Transcribe exactly the lines that fall between the one holding "Click the 6h timestamp" and the one holding "You are a computer-use agent. Image", inclusive, from the entries below.

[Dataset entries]
※

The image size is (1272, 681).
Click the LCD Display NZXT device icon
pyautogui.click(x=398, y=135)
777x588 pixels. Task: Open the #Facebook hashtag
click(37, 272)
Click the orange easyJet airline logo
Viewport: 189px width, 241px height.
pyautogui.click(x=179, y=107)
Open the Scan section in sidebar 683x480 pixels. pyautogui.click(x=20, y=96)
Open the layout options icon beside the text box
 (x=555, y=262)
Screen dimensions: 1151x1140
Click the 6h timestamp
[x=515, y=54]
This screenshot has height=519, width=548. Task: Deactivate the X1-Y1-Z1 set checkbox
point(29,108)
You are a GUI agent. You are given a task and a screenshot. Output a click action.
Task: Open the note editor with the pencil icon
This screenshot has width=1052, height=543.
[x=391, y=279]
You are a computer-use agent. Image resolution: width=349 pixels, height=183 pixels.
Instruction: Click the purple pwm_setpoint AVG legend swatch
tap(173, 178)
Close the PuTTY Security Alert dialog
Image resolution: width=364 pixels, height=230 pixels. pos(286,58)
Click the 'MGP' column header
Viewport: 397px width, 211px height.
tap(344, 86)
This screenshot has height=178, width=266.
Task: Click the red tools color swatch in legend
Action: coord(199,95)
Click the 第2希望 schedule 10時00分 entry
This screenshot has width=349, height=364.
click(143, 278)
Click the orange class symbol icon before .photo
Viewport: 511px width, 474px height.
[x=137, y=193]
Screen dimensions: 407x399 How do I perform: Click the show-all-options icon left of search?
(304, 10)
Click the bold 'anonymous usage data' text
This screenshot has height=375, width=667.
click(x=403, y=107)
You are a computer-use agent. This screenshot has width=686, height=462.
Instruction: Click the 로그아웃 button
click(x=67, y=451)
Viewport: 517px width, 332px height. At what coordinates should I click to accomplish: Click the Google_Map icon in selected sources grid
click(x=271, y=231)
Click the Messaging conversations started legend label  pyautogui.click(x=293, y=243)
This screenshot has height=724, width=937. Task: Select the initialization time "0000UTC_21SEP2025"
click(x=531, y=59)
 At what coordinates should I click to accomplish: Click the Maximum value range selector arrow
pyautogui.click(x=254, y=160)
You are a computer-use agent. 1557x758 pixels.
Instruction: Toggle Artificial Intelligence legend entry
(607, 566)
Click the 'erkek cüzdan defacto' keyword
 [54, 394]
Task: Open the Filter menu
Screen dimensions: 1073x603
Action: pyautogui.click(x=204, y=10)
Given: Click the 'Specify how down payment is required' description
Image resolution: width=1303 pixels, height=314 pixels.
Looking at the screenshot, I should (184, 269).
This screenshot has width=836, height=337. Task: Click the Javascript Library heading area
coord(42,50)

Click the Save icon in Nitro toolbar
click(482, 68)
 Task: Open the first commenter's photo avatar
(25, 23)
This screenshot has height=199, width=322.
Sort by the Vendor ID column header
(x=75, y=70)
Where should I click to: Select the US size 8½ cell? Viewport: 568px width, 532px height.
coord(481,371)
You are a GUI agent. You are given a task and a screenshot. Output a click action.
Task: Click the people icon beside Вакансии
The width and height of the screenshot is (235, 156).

※

[FINISHED TASK]
Click the 6h timestamp
[x=515, y=54]
This screenshot has height=519, width=548. Task: Deactivate the X1-Y1-Z1 set checkbox
point(29,108)
You are a GUI agent. You are given a task and a screenshot. Output a click action.
Task: Open the note editor with the pencil icon
This screenshot has width=1052, height=543.
[x=391, y=279]
You are a computer-use agent. Image resolution: width=349 pixels, height=183 pixels.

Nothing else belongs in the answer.